[Records from a dataset]
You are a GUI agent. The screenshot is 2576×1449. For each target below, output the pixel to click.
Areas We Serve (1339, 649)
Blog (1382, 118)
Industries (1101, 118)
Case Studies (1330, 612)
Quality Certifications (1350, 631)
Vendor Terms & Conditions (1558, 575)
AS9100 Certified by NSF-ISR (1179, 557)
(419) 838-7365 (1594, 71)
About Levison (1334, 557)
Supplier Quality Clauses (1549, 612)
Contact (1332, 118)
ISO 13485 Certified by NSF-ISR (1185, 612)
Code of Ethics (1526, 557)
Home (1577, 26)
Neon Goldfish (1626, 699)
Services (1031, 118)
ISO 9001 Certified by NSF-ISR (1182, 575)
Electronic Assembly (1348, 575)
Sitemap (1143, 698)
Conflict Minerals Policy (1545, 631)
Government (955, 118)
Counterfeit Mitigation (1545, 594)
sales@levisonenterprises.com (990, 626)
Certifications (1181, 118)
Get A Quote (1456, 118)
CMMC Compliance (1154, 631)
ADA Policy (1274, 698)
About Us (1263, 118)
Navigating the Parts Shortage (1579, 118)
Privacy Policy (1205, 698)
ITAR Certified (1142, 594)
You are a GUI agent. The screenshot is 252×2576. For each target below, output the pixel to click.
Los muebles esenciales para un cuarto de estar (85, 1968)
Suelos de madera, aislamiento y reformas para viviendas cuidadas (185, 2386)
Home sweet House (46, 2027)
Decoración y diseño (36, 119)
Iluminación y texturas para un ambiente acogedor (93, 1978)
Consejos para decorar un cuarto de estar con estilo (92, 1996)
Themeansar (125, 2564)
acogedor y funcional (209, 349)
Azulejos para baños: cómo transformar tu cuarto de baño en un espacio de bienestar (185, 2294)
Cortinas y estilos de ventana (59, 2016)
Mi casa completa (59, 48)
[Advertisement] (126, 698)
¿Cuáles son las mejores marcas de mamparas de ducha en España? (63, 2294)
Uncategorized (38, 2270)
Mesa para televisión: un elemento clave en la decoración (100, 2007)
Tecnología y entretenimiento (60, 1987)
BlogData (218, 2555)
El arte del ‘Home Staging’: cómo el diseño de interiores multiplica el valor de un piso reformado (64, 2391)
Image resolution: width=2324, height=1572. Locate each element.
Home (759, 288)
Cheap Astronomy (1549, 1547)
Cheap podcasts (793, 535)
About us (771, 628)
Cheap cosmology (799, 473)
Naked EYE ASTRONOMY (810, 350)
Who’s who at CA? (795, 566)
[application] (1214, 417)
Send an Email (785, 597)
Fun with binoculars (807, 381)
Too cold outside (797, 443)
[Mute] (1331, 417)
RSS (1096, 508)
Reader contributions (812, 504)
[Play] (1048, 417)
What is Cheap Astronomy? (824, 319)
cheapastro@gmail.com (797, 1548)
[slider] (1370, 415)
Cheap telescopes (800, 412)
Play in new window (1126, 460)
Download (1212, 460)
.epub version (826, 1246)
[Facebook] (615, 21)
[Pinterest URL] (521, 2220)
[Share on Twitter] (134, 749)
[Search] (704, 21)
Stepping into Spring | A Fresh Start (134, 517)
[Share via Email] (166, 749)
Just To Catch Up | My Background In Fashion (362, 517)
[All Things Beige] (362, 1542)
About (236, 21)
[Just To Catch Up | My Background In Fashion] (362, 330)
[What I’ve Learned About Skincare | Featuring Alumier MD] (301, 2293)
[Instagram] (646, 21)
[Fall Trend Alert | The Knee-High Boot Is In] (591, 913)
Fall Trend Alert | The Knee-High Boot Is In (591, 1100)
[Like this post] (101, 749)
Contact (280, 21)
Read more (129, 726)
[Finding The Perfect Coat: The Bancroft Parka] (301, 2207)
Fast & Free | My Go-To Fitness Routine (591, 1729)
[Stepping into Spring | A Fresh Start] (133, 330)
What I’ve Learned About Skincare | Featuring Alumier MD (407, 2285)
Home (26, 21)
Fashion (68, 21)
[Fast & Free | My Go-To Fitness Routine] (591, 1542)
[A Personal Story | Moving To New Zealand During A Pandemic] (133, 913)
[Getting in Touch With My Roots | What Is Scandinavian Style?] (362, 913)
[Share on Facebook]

→ **What is being asked**: Search the records for the string "Share" and return every line in which it occurs.

→ **Answer to the exercise**:
[Share on Twitter] (134, 749)
[Share via Email] (166, 749)
[Share on Facebook]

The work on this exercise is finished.